[Data entries]
= = = =

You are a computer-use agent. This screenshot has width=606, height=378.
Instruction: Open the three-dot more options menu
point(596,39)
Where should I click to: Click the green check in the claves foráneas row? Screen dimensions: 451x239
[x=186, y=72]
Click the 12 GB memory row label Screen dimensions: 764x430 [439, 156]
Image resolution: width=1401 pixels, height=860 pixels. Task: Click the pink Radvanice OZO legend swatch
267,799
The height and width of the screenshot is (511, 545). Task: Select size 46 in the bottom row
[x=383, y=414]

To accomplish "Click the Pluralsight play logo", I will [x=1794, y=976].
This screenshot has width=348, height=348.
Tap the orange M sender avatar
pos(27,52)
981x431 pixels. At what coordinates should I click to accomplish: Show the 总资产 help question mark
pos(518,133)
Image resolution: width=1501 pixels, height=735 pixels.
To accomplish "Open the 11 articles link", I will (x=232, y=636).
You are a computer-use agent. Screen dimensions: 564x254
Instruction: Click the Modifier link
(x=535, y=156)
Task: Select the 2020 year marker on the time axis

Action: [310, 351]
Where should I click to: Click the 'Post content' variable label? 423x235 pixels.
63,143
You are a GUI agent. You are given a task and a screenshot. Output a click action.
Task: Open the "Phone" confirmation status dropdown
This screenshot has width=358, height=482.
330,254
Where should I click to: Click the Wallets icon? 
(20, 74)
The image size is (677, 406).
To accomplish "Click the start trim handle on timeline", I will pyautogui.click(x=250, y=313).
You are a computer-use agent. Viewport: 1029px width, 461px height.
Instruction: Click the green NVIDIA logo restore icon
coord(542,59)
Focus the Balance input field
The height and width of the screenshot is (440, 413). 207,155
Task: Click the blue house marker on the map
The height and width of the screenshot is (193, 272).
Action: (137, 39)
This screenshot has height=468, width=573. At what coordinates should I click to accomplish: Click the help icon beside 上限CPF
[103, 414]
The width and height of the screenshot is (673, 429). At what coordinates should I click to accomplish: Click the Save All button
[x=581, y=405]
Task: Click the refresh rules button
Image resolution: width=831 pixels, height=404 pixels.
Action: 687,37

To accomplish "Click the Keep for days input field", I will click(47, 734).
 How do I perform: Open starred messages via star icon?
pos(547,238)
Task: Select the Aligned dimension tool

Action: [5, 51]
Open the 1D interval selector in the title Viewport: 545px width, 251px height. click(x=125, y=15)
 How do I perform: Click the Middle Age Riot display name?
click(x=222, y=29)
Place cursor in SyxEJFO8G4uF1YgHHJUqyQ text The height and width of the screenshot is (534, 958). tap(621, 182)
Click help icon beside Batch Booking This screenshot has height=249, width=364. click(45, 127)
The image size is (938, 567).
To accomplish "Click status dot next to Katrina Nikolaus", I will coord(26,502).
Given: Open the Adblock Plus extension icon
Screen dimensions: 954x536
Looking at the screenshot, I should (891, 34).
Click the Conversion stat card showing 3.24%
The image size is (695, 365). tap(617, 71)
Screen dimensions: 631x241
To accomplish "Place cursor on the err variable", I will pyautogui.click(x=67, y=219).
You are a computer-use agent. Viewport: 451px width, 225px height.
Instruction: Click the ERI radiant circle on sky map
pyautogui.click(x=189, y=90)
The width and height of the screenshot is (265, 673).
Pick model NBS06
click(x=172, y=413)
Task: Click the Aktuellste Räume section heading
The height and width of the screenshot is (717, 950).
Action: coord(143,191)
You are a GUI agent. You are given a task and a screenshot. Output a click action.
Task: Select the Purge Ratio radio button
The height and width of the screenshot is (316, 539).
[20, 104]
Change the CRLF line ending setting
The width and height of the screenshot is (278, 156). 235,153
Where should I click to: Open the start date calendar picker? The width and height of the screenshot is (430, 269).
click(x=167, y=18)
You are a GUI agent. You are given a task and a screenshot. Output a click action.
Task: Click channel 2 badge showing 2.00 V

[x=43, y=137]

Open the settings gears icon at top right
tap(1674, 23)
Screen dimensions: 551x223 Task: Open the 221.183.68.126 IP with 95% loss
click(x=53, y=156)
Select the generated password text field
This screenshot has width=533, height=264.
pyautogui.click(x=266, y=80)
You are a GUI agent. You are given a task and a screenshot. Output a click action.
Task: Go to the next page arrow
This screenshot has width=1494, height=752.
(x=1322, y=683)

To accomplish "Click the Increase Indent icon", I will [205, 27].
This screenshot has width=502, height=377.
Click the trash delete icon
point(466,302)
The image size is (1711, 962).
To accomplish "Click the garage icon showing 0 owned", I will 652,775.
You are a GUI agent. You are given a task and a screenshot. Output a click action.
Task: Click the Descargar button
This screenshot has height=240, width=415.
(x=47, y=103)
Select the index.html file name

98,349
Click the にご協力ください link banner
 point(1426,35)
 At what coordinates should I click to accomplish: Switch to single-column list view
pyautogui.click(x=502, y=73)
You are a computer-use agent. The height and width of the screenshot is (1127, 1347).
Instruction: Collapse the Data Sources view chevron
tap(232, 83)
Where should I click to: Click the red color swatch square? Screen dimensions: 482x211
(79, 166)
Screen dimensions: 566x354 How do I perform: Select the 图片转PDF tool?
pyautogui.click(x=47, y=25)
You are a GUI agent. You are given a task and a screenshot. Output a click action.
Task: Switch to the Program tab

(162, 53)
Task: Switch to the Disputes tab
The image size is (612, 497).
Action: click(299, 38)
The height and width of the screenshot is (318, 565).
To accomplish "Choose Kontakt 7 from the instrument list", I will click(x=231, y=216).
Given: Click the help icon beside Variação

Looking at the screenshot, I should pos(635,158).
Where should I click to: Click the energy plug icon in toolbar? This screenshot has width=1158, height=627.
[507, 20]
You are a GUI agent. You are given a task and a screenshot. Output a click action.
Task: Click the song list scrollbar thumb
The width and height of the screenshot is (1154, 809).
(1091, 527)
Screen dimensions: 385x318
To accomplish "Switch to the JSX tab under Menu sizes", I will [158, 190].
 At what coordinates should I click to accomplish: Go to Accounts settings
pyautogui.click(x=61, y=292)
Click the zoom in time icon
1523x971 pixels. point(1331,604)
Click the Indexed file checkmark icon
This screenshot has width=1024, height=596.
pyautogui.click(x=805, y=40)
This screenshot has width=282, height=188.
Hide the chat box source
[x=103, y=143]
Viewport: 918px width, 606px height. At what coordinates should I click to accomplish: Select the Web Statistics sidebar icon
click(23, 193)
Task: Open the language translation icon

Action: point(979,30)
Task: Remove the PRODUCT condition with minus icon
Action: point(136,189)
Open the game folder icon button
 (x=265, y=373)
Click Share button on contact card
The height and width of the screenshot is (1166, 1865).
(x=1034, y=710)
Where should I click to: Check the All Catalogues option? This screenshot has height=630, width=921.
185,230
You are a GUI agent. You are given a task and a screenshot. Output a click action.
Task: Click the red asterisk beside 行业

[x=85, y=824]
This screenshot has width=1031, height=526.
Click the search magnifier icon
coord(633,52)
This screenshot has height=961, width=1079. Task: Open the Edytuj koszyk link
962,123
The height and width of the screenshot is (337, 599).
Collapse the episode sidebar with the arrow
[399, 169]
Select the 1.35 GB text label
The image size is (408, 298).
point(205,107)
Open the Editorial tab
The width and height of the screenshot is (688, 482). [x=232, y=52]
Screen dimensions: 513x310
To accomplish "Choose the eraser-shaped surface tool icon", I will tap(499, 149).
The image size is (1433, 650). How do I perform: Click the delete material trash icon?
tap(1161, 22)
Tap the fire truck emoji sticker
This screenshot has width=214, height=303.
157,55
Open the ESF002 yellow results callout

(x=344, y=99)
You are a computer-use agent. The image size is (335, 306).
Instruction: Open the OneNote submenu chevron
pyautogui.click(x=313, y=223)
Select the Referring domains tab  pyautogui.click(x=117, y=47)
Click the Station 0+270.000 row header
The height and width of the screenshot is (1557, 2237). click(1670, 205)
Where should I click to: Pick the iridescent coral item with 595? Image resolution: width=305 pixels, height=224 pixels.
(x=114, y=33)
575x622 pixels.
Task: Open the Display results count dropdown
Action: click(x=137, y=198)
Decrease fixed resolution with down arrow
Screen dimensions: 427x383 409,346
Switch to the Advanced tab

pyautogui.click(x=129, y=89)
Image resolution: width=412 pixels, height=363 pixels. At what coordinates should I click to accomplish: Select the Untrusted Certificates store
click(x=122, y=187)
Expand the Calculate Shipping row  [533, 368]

= = = =

# YOUR TASK
Repeat, word for word, the lines of the data from the line containing "Click the Station 0+270.000 row header" through the end of the data, inclusive.

# COMPLETE OUTPUT
Click the Station 0+270.000 row header
The height and width of the screenshot is (1557, 2237). click(1670, 205)
Where should I click to: Pick the iridescent coral item with 595? Image resolution: width=305 pixels, height=224 pixels.
(x=114, y=33)
575x622 pixels.
Task: Open the Display results count dropdown
Action: click(x=137, y=198)
Decrease fixed resolution with down arrow
Screen dimensions: 427x383 409,346
Switch to the Advanced tab

pyautogui.click(x=129, y=89)
Image resolution: width=412 pixels, height=363 pixels. At what coordinates should I click to accomplish: Select the Untrusted Certificates store
click(x=122, y=187)
Expand the Calculate Shipping row  [533, 368]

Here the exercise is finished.